In his rejection of the given - empirical or rational - Bevir pursues his own middle of the road logic or grammar of those concepts operating in the discipline against a background of webs of beliefs. This activity of the justification of meaning and explanation is neither material nor linguistic, it is conceptual. The obvious question is whether you can have a logic or grammar of the concepts used in a discipline, especially history. The other question is, assuming you can have a grammar, has Bevir described it? Are there others? Indeed it is possible to offer detailed criticisms of each of the concepts as defined by Bevir in his grammar. Does he, for example, give adequate attention to Nietzsche's critique of objectivity, i.e., perspectivism? Why should we accept the basic premise of rational action theory? Bevir would, of course, say not to means falling into the miasma of post-structuralism and that is irrational.

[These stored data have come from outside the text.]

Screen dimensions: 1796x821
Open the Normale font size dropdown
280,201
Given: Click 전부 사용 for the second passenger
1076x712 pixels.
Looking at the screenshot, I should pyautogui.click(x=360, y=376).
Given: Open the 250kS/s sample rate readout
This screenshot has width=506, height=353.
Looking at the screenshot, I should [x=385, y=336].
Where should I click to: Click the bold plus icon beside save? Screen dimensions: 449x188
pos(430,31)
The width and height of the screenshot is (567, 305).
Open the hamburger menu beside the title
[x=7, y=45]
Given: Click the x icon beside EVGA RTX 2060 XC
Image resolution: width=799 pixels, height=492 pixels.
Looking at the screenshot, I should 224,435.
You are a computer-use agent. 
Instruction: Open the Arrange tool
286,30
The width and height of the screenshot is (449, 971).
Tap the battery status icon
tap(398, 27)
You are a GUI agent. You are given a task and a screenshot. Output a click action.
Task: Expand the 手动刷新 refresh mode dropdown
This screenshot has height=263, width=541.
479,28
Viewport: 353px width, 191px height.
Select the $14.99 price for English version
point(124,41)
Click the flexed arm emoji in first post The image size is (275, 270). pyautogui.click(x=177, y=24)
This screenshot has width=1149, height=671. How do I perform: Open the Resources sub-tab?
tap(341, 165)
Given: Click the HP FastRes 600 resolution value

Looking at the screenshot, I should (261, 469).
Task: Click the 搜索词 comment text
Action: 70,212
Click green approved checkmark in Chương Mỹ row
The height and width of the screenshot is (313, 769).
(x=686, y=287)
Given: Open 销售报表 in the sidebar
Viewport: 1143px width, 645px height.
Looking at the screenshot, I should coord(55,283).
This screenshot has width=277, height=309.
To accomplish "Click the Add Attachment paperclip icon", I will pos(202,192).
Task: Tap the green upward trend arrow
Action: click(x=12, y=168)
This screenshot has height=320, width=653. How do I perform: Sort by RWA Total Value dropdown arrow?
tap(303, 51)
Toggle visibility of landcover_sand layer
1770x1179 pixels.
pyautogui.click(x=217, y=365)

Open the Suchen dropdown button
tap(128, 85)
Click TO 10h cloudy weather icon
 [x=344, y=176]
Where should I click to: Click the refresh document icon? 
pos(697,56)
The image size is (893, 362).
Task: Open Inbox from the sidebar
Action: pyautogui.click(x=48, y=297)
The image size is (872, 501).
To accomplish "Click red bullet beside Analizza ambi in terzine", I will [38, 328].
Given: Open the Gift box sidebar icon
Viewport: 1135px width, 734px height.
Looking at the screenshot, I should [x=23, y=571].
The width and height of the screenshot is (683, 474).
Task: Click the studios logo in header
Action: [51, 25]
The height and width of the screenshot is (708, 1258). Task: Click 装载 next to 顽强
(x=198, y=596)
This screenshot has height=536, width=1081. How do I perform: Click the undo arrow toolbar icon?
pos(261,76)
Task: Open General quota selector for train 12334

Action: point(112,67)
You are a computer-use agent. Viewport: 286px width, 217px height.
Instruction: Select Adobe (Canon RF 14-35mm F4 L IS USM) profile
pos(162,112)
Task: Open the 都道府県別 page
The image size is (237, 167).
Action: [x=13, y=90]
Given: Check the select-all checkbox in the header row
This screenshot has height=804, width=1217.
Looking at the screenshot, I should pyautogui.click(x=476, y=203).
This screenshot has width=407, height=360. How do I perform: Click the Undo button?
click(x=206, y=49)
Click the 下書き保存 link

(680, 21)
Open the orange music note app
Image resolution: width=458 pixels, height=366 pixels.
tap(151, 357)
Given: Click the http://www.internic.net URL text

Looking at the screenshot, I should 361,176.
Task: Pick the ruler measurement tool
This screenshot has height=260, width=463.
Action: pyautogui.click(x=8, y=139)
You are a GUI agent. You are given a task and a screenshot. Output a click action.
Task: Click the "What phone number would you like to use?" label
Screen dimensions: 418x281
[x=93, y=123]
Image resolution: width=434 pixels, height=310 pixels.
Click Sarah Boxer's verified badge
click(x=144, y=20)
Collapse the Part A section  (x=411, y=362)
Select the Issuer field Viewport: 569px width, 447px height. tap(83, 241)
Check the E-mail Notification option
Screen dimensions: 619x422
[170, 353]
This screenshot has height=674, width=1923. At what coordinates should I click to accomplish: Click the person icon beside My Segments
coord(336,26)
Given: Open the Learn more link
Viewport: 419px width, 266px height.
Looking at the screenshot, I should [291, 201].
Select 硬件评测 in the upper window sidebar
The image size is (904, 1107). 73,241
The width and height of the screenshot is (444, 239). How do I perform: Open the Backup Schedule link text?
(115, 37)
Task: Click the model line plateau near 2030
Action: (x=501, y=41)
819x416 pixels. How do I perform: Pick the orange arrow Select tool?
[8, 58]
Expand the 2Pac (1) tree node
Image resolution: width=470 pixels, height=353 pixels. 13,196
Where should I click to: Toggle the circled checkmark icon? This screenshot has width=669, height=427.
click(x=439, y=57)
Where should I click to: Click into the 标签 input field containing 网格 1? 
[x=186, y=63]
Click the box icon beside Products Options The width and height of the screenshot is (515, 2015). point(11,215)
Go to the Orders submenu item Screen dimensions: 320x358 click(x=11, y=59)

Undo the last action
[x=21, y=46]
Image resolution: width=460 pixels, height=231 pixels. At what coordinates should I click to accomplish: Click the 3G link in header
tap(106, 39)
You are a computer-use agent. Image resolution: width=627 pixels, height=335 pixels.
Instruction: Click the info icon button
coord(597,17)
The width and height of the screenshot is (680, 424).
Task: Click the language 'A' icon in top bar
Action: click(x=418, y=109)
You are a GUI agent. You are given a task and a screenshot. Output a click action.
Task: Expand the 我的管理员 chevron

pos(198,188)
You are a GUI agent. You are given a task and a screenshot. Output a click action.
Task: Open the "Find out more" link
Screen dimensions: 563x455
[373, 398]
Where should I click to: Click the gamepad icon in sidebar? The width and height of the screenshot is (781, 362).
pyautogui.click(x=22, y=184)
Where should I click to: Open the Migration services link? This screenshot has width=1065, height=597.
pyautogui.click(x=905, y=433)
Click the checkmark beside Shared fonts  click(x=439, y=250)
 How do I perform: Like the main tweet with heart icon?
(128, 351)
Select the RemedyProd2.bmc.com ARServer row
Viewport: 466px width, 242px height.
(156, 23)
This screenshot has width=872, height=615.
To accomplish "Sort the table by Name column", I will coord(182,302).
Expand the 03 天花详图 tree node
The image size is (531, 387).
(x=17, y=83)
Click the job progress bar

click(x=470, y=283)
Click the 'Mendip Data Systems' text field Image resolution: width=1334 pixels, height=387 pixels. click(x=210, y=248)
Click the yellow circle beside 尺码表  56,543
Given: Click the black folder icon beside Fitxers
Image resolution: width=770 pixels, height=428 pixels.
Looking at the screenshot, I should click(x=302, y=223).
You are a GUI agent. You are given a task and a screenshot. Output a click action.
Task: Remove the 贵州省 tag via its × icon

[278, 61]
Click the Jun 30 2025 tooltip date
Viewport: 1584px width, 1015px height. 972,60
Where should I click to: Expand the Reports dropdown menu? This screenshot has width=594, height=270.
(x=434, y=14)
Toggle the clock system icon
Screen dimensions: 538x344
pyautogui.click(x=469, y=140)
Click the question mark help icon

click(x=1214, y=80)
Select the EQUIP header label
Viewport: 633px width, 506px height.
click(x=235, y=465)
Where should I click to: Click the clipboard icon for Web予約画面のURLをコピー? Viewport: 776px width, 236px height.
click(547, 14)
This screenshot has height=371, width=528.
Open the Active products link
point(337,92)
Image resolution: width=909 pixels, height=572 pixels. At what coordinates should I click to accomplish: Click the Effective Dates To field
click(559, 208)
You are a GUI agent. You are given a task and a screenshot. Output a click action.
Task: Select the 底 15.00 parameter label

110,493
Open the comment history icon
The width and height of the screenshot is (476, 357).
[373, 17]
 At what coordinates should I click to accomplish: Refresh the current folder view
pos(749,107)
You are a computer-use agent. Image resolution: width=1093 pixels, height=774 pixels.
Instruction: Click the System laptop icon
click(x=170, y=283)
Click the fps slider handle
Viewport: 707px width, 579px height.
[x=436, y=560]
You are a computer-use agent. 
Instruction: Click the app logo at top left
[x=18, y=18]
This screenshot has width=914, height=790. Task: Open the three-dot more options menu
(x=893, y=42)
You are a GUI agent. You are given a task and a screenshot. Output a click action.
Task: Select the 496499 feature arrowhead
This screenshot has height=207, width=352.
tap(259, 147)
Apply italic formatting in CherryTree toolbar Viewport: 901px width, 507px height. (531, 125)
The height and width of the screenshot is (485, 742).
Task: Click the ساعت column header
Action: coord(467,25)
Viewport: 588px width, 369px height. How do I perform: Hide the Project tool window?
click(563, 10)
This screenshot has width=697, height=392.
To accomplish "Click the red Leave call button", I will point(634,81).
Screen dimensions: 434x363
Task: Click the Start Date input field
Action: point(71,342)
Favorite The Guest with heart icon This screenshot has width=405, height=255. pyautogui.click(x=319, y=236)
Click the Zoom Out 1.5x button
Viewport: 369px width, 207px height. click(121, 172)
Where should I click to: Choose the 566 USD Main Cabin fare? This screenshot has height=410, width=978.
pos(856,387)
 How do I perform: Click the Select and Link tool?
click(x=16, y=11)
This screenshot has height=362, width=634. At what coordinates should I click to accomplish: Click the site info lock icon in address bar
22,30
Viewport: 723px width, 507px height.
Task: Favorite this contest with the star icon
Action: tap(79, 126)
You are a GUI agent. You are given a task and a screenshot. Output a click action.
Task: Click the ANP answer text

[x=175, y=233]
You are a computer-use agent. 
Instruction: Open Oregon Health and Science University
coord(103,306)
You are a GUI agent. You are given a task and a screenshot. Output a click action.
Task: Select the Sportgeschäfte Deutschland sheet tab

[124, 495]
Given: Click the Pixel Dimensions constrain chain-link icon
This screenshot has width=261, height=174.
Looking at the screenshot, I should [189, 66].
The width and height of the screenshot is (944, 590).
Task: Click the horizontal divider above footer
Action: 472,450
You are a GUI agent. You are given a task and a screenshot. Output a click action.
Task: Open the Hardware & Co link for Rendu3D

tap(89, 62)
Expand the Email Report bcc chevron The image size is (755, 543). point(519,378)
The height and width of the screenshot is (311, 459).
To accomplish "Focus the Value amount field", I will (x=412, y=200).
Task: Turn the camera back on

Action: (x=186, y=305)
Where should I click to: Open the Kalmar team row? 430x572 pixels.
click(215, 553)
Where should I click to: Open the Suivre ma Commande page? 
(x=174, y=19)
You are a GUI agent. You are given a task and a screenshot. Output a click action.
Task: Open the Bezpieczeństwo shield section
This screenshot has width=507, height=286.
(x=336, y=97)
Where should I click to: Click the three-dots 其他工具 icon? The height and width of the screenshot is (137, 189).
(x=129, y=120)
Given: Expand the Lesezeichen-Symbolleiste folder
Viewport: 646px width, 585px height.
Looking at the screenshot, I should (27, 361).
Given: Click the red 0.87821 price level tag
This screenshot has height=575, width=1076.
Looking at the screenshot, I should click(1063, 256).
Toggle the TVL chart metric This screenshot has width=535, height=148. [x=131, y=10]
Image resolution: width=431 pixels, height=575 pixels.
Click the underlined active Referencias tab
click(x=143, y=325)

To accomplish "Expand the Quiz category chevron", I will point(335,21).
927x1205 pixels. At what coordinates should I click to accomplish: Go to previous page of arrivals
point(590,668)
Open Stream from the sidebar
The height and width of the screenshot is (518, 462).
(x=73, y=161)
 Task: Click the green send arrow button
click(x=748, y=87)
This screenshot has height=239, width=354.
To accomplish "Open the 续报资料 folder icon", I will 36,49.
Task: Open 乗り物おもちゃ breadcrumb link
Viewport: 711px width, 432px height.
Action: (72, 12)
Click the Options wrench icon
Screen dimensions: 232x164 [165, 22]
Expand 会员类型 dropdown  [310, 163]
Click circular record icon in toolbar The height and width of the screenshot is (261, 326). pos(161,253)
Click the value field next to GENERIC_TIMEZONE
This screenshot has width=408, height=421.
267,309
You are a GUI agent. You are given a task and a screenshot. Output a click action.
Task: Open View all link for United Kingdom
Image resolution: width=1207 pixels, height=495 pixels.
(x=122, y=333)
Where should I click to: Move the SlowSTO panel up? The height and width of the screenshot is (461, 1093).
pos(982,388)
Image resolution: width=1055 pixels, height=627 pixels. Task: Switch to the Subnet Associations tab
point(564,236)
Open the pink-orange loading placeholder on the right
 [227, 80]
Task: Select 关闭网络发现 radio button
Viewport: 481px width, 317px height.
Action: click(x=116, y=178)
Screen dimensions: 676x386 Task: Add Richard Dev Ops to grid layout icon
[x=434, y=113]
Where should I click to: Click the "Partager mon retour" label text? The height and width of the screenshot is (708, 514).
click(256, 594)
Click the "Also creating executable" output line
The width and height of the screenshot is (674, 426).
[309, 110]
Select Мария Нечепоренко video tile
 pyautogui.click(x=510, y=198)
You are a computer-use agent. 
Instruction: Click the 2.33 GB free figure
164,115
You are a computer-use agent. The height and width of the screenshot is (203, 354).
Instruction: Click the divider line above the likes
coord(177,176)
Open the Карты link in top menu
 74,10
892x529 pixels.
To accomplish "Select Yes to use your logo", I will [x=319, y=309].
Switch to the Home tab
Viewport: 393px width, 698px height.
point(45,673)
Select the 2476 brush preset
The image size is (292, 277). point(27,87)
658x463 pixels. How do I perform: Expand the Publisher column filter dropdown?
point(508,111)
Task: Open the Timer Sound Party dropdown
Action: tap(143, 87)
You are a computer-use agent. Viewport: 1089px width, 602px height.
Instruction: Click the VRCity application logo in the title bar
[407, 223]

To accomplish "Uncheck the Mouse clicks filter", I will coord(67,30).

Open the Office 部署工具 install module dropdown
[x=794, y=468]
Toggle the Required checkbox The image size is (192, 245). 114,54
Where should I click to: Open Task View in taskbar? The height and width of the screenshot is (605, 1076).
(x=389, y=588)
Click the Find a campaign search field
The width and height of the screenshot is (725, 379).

Many historians will share Bevir's anti-foundational, liberal and non-reductionist position. Almost certainly the majority of historians would agree with him that our existence is affected/mediated by our concepts and that there is no absolute extra-discursive ground for knowing, that all texts are interpreted within the skein of our webs of ontological commitments, and they would certainly endorse his dismissive attitude toward the 'irrationalism' of postmodern approaches. What would make them less happy is his rejection of the correspondence theory of knowledge. These historians - what elsewhere I have called constructionist historians - would be unhappy with his assumption of rational action theory as the centre of historical understanding. Placing the individual making rational choices in a chaotic world at the centre of historical explanation is for most of them, frankly, unconvincing. To then build a whole logic of historical explanation on it is juvenile. To be more charitable, however, Bevir's position is simply very unfashionable. At worst it denies the role of structure, power, and the embedded nature of irrationalism in both motivation and argument (not as a descent from the ideal but the everyday practice of historical agents) in understanding and explaining the past. I suspect the majority of historians would say Bevir's efforts, though clever, could only be written by a non-practitioner or, even more alarmingly, by the naïve reconstructionist members of the profession.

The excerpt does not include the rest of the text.